Lipid lowering therapies, inflammation and CVD

Statins, which act by inhibiting 3‐hydroxy 3‐methyl glutaryl CoA (HMG‐CoA) reductase, are the front‐line drug used for lipid reduction in primary and secondary CVD prevention. Their efficacy in reducing cholesterol and preventing CVD events is widely accepted on the basis of a large body of RCTs (CTT Collaborators et al., 2012). However, basic science has published evidence over many years to suggest that statins might have pleiotropic effects (Bellosta et al., 2000). Specifically of interest for this review, the idea that statins prevent CVD not only through lipid reduction but also through a lipid independent, anti‐inflammatory action has been extensively debated (Kinlay, 2007; Babelova et al., 2013; Sirtori, 2014).

Statins can exert their putative pleiotropic effects through a broad range of mechanisms. They inhibit Rho‐GTPase isoprenylation through reducing geranyl‐geranylpyrophosphate production during cholesterol biosynthesis (Liao and Laufs, 2005; Cai et al., 2015). This is leading to increased expression of endothelial NOS (eNOS) and NO production (Liao and Laufs, 2005). Statins have also been shown to increase NO production via activation of the PI3K‐Akt pathway through phosphorylation of Akt (Kureishi et al., 2000). In vivo, a single dose of simvastatin to either wild type (WT) or apoE−/− mice increased endothelium‐derived NO production (Scalia et al., 2001). Moreover, statins can suppress the activity of pro‐oxidant enzymes (such as NADPH oxidase) in the endothelium (Margaritis et al., 2014).

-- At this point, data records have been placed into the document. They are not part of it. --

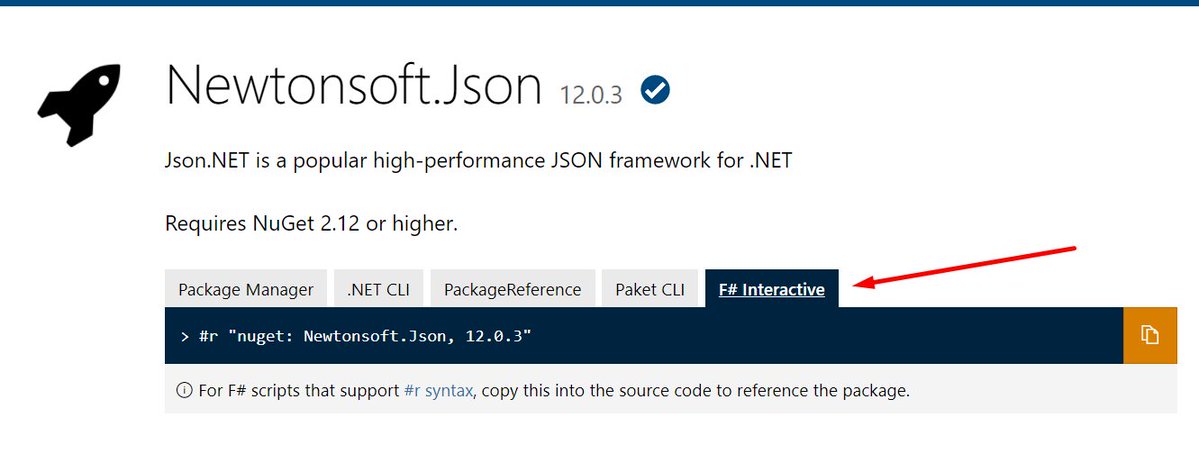Click the Requires NuGet 2.12 text

311,223
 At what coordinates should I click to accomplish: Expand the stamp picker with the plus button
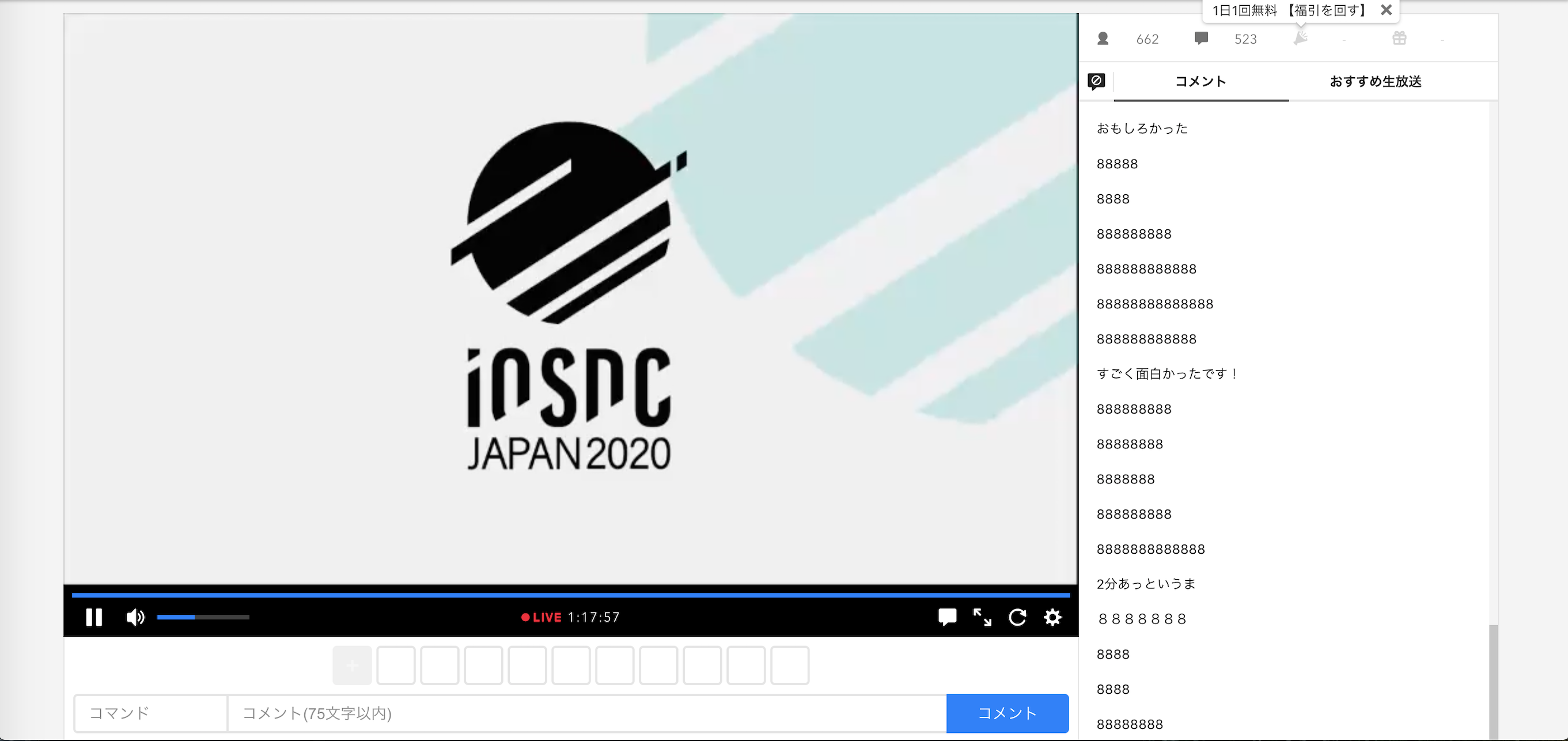[x=352, y=665]
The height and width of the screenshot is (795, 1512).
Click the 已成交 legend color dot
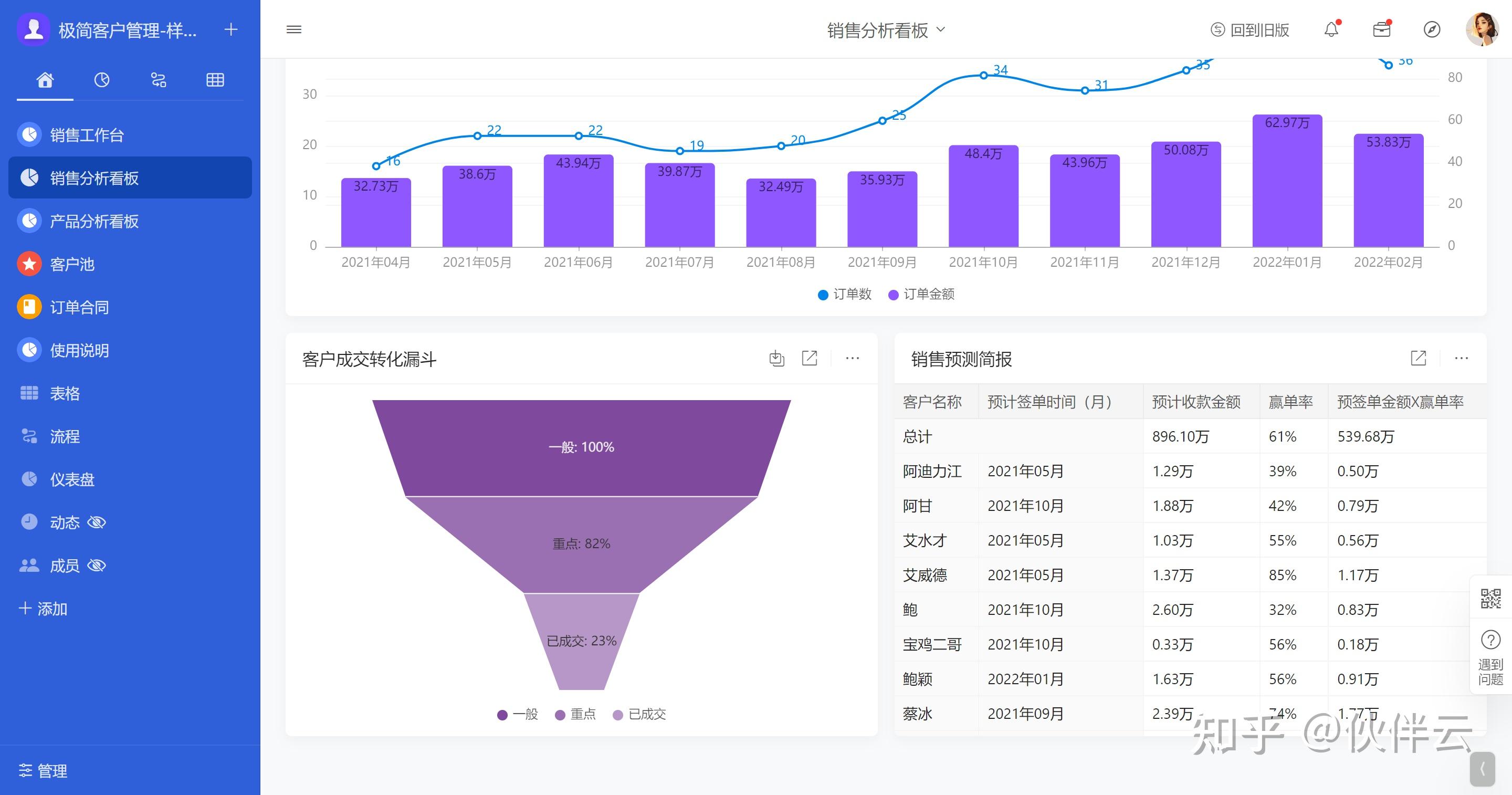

Statins also affect leukocyte trafficking at the inflammatory site. Atorvastatin, simvastatin and cerivastatin reduced the expression of intercellular adhesion molecule (ICAM)‐1 and lymphocyte function‐associated antigen‐1 on human ECs and circulating peripheral blood mononuclear cells stimulated with TNF‐α (Rezaie‐Majd et al., 2003). Statins have also been shown to reduce, in vitro, in human primary cells, the production of the chemokine CCL2 (Romano et al., 2000), and the secretion of matrix metalloproteinase (MMP)‐9 (Wong et al., 2001; Wang et al., 2016).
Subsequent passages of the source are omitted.